Drug-induced comas can enable life-saving medical operations such as extensive brain surgery. Yet, it is difficult to get normal work done while you are anesthetized. You can’t write, can’t work, can’t keep tabs on the world in all its fast-clicking glory. But what is getting done is pretty important, too.
So it was that my beloved mom and stepdad visited from the U.S. last month to shower their only grandchildren (my baby and my big kid) with the softest of lovies, the ooey-gluey-est of crafting projects, the finest of next-season fashions, and (naturally) more sugar than Mommy.
It’s not all their fault that this past month was its own kind of coma. It was a mix of summer fun, visiting family, childcare holidays, the stresses of exes and xenophobes, and the kind of exhaustion that tingles all the way from your tongue down to your toes. It was different.
Someone else cooked. I slept in a few mornings for a change. I got my biannual haircut, in tandem with my big kid — a new ritual, I hope. I attended a few long-postponed medical appointments. My baby got her walker and high chair. I lay on the floor with my kids and laughed. And I got the MMR vaccine.
There must be a tradition of individualist medicine, but I don’t know it yet. A body of work that backs me up when I say, I know enough about the literature to make my own medical decisions. And when I go in, it’s not to reassess those decisions. It’s to execute them.
But what happens instead in the social dance is that I say the magic words to get what I want, like (most) everybody else, amid performances of power and deference.
I got an MMR booster last week even though I had the full series as a kid, because it might better protect me and my small children amid worldwide measles outbreaks.
But that was a secondary reason. I really got it for the possible non-specific effects. I hope to need fewer antibiotics for sinus infections because the measles vaccine is live, and live vaccines may train the immune system to respond more effectively against a variety of infections.
Of course I’m not telling an overworked GP who often doesn’t know the guidelines and isn’t very nice that this is what I’m doing. I’m not explaining this to a travel vaccine clinic worker who’s not sure I can have vaccines because of my autoimmune disorder and treatment (which any rheumatology clinic would agree are non-issues).

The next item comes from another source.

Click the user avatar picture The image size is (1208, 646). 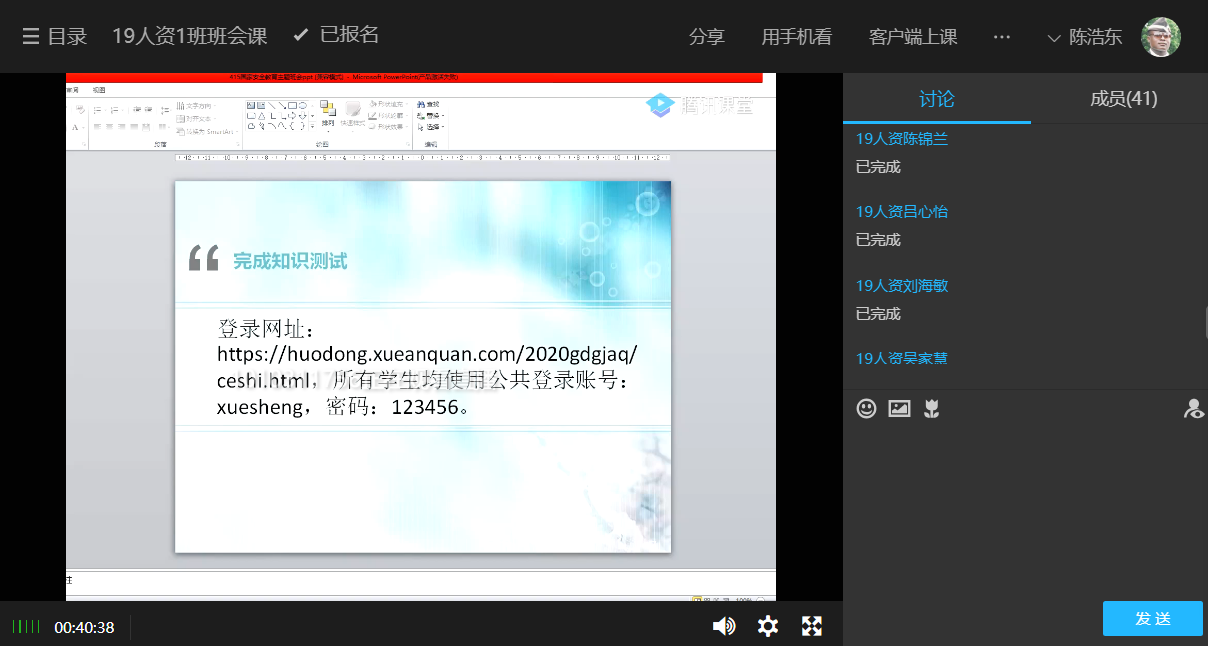(1161, 37)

My first principle is taking care of my health so I can take care of my kids. This sometimes requires gaming the system to get what makes sense. That gaming is at odds with the dominant narrative about informed consent, which says patients go to their doctors for information and advice about medical decision-making. Everyone knows that narrative sits in uncomfortable tension with the realities of client dynamics in fragmented, pay-to-play medical care systems at worst, and heterogeneous webs of relationships that color evidence interpretation at best. Everyone knows you’re not supposed to say the quiet part out loud: that we don’t know nearly enough about the possible costs and benefits of most interventions. That the breast ultrasound my private gyn randomly hawked (and then billed for recommending) could do more harm than good.
I’m still under, so to speak. On holiday hiatus with my kids. Reevaluating what makes sense in life, given how valuable family is. Wondering what I’ll carry forward when I come to next month.